Material for this exercise:
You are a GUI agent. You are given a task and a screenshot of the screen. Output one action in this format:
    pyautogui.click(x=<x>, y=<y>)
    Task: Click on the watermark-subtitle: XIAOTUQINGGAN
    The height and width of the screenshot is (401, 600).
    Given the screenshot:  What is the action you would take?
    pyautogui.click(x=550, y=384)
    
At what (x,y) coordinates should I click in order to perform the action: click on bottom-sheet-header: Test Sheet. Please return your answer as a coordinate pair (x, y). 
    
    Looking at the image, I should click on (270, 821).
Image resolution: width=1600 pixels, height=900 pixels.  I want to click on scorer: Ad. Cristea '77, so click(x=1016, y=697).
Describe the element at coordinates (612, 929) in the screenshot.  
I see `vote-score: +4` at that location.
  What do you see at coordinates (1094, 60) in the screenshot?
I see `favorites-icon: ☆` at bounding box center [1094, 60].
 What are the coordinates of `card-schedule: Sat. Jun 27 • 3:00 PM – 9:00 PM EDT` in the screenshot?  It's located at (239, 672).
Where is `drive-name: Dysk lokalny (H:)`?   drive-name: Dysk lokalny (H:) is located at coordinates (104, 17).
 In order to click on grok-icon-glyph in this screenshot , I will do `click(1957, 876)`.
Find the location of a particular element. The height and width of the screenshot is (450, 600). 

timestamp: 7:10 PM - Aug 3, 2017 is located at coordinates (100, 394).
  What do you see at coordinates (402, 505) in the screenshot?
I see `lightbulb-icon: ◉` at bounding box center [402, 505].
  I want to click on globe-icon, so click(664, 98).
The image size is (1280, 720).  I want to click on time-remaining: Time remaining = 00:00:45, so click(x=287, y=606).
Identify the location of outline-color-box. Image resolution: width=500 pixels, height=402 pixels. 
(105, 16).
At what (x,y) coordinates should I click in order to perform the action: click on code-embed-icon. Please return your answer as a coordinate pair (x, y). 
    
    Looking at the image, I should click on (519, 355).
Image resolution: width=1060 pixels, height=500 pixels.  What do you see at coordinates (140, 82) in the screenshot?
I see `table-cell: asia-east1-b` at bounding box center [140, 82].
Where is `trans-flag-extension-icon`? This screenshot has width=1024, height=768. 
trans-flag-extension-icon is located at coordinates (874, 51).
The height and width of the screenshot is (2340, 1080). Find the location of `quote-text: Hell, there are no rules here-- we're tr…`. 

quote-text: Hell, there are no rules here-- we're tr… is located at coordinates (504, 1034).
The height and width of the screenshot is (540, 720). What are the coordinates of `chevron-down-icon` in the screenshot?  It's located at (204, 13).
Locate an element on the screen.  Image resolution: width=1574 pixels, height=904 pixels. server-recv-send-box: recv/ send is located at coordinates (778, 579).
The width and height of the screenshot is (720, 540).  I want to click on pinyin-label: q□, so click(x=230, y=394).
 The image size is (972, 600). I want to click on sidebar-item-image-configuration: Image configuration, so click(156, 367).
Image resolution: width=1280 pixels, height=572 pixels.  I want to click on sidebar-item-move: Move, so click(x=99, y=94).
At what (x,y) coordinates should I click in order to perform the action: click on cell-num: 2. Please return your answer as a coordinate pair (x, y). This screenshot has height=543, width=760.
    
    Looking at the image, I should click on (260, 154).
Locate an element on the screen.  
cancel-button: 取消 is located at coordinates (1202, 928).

Exercise brief: Turn the lines from the one containing "has width=1024, height=768." through the one containing "coordinates (778, 579)." into a JSON list of strings, one string per line, leaving out blank lines.

Response to the exercise:
[
  "Where is `trans-flag-extension-icon`? This screenshot has width=1024, height=768. ",
  "trans-flag-extension-icon is located at coordinates (874, 51).",
  "The height and width of the screenshot is (2340, 1080). Find the location of `quote-text: Hell, there are no rules here-- we're tr…`. ",
  "quote-text: Hell, there are no rules here-- we're tr… is located at coordinates (504, 1034).",
  "The height and width of the screenshot is (540, 720). What are the coordinates of `chevron-down-icon` in the screenshot?  It's located at (204, 13).",
  "Locate an element on the screen.  Image resolution: width=1574 pixels, height=904 pixels. server-recv-send-box: recv/ send is located at coordinates (778, 579)."
]